§ **Activity**: Quote exactly, and only, the lines from the one with "Image resolution: width=800 pixels, height=870" through the end of the listing.

§ **Data supplied**:
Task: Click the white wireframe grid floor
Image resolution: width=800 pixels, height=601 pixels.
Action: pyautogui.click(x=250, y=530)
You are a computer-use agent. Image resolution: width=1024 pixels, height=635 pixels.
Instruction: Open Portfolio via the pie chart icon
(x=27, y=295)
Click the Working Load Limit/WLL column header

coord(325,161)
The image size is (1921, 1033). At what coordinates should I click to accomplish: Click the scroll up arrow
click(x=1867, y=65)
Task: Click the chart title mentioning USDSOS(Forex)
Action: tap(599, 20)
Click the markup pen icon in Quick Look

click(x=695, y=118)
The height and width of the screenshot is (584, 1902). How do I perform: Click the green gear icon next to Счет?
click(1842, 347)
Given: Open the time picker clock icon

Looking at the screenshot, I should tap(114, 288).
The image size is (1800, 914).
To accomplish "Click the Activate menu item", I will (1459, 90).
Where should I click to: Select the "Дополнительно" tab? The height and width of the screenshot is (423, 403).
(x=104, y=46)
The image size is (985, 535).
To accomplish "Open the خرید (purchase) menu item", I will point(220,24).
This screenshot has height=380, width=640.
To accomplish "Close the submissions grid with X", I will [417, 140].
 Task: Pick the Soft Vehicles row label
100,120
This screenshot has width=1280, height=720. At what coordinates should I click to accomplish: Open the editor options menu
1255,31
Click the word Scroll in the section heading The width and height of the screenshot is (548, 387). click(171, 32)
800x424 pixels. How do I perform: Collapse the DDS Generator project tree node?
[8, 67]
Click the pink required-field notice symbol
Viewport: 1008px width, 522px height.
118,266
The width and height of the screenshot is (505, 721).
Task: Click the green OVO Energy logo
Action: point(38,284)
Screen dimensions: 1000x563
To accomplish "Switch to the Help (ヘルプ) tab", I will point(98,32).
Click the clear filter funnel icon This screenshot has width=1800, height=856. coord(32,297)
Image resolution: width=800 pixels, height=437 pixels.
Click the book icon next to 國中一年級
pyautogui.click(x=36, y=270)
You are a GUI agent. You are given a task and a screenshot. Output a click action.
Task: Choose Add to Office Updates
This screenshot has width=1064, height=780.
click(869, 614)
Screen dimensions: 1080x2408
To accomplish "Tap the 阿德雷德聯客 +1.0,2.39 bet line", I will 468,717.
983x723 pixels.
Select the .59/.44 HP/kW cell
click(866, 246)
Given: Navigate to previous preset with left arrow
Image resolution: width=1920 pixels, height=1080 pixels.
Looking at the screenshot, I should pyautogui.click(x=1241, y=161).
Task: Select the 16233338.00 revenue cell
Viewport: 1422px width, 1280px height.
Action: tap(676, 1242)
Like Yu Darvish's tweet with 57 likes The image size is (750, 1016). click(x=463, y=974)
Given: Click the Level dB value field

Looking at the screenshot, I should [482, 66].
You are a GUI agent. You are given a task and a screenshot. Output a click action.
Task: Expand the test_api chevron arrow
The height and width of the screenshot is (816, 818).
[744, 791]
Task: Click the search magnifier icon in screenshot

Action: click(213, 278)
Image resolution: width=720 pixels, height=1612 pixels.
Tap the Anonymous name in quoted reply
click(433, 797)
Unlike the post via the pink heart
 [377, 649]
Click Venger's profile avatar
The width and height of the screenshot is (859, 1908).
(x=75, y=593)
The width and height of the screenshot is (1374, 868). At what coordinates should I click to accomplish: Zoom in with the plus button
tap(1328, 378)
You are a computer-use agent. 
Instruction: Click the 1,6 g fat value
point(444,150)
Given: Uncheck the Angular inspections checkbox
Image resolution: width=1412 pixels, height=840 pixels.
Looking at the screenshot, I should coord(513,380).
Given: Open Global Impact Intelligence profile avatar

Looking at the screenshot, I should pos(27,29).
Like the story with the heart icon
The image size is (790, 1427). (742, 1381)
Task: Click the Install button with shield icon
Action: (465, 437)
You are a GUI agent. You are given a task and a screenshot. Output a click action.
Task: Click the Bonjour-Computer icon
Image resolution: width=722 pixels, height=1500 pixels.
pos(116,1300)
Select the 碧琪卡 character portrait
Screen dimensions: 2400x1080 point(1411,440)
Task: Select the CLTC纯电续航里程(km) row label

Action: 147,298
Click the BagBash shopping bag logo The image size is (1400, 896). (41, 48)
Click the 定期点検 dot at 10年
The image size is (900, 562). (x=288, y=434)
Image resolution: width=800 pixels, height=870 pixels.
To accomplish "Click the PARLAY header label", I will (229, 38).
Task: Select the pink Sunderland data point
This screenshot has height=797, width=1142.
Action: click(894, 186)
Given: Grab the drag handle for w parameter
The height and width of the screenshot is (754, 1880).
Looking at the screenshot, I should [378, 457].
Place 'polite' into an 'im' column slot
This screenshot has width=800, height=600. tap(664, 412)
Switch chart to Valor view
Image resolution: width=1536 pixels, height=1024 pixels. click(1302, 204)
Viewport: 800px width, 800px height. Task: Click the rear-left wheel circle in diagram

§ **Solution below**:
Image resolution: width=800 pixels, height=870 pixels.
To accomplish "Click the PARLAY header label", I will (229, 38).
Task: Select the pink Sunderland data point
This screenshot has height=797, width=1142.
Action: click(894, 186)
Given: Grab the drag handle for w parameter
The height and width of the screenshot is (754, 1880).
Looking at the screenshot, I should [378, 457].
Place 'polite' into an 'im' column slot
This screenshot has width=800, height=600. tap(664, 412)
Switch chart to Valor view
Image resolution: width=1536 pixels, height=1024 pixels. click(1302, 204)
Viewport: 800px width, 800px height. Task: Click the rear-left wheel circle in diagram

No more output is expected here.